Les quelques 1500 satellites actuellement en orbite sont pour la plupart anciens. Ils ont été conçus avant même qu’il ne soit possible d’imaginer « la cyberguerre ». Ils sont donc pour la plupart particulièrement vulnérables. Rien ne semble s’opposer au brouillage ou au détournement prochain des signaux émis par les satellites : un missile guidé par GPS pourrait ainsi très bien se voir attribuer une école comme cible au lieu d’une caserne.

 

Face à cette nouvelle donne stratégique spatiale, la France a décidé de s’engager résolument dans l’autonomisation et la modernisation de sa flotte spatiale, suivant deux axes majeurs. Il s’agit premièrement d’améliorer les capacités de surveillance de la terre depuis l’espace, par le lancement d’un satellite d’observation nouvelle génération (CSO) fin 2018, et de trois satellites d’écoute électromagnétiques d’ici à 2020 afin de de détecter les centres de commandement ennemis. Deuxièmement, la surveillance de l’espace lui-même est à l’ordre du jour : la modernisation du radar GRAVES (surveillance depuis la terre des véhicules spatiaux jusqu’à 1000 km d’altitude) et le projet GEOTracker d’Ariane Group – qui a pour ambition d’offrir une vision de l’orbite géostationnaire (36 000 km) grâce à un réseau de télescopes terrestres disséminés sur l’ensemble des continents, révèlent bien le tournant stratégique qui oblige à la constitution d’une stratégie pour l’espace. Comme le résume la ministre française des armées, Florence Parly : « Nous devons nous doter de notre propre cartographie complète, pour identifier tous les objets en orbite et les détecter en amont afin de dissuader d’éventuels agresseurs ». La loi de programmation militaire consacre déjà 3,6 milliards d’euros pour le seul renouvellement des satellites.
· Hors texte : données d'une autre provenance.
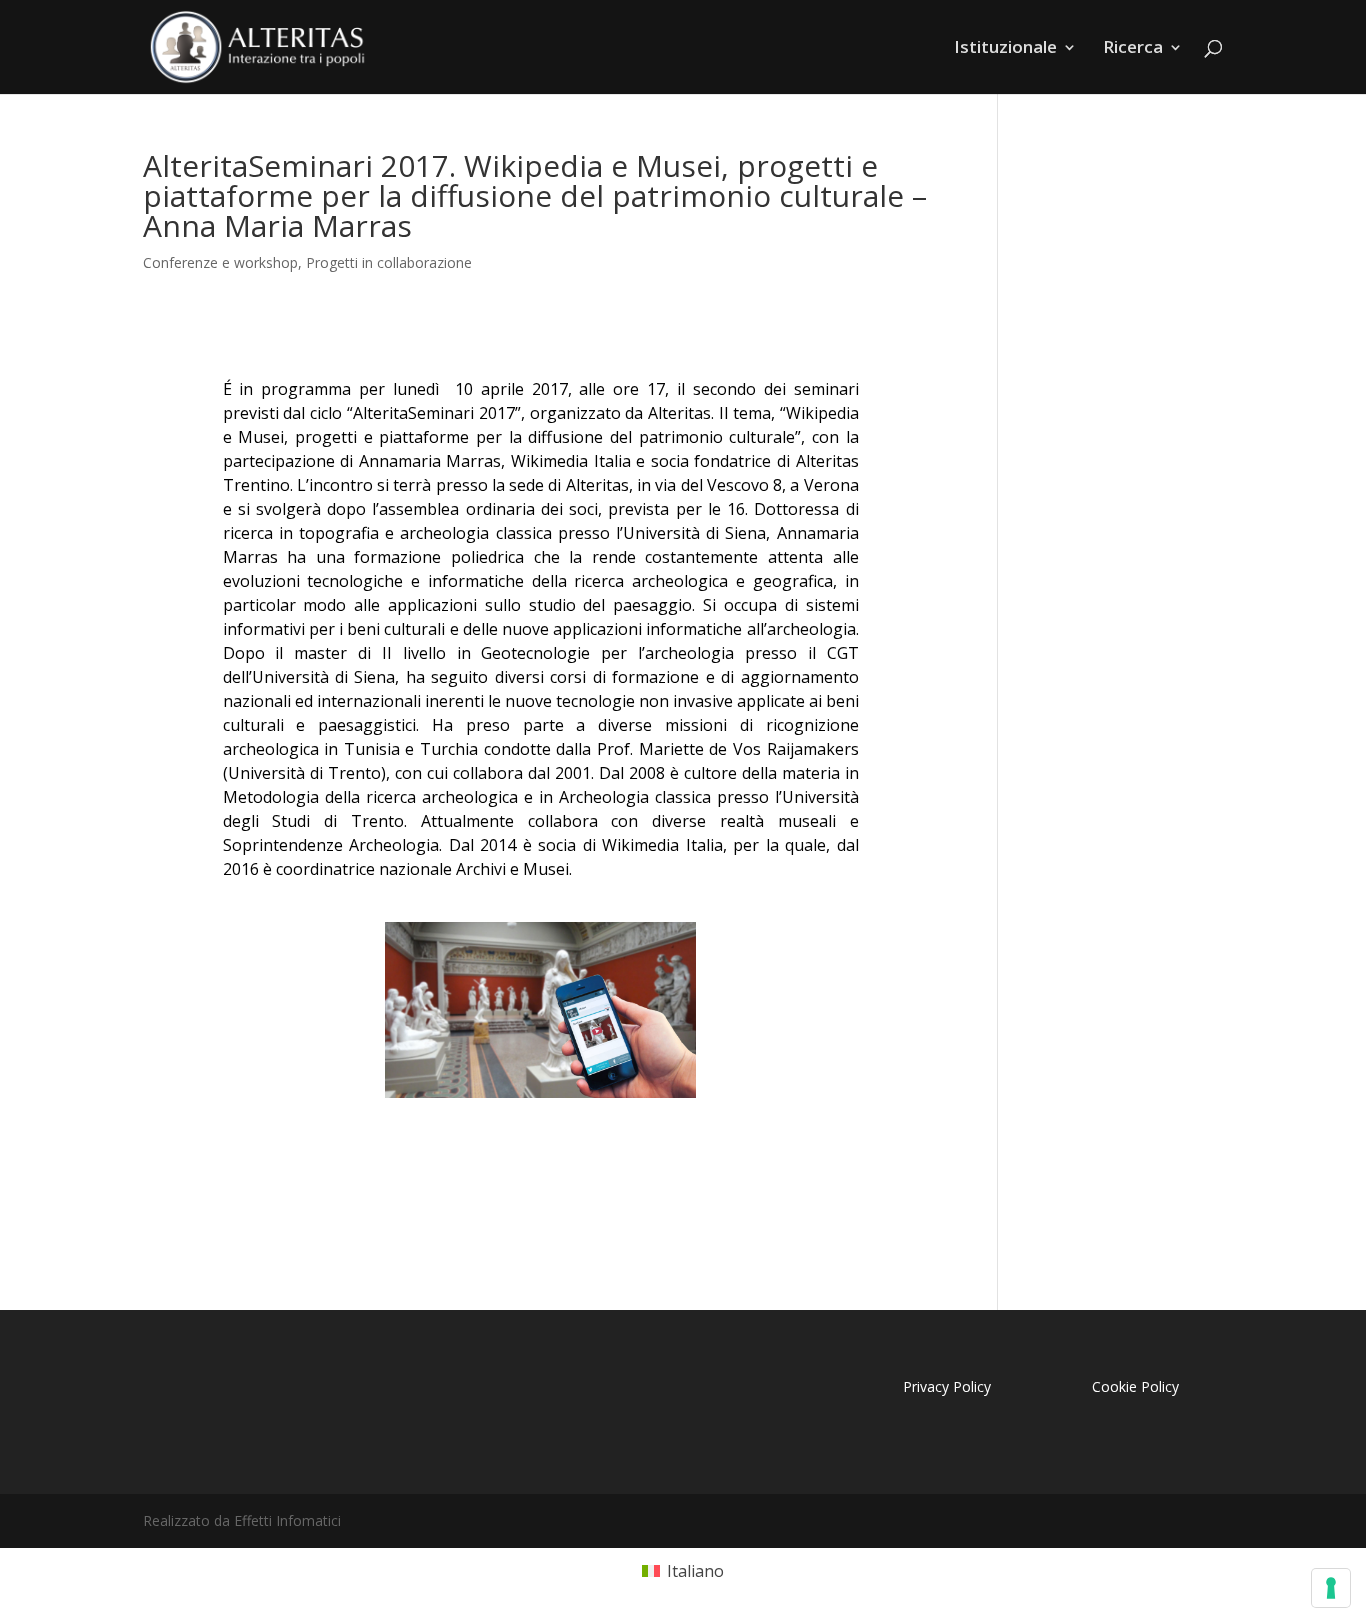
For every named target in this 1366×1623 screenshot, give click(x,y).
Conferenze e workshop (220, 262)
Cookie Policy (1135, 1386)
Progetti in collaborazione (389, 262)
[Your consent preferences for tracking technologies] (1331, 1588)
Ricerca (1133, 49)
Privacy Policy (947, 1386)
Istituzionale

C’est au total plus de 6 milliards d’euros qui seront investis dans la défense spatiale d’ici à 2025.

 

La doctrine française en la matière est simple : s’il n’est pas question de participer au développement de systèmes orbitaux offensifs, la France doit pouvoir repérer et anticiper l’ensemble des menaces qui pèsent depuis l’espace sur ses intérêts stratégiques.

 

Restent trois enjeux cruciaux à relever pour la sécurité spatiale de la France : le développement d’une capacité de surveillance de l’espace depuis l’espace, la réunification sous commandement militaire de la gouvernance de la défense spatiale française jusqu’ici éclatée (Direction Générale des Armées, Centre National des Etudes Spatiales, Onera – centre français de recherche spatiale, cosmos), et l’autonomisation spatiale pour s’affranchir des technologies développées par les autres puissances.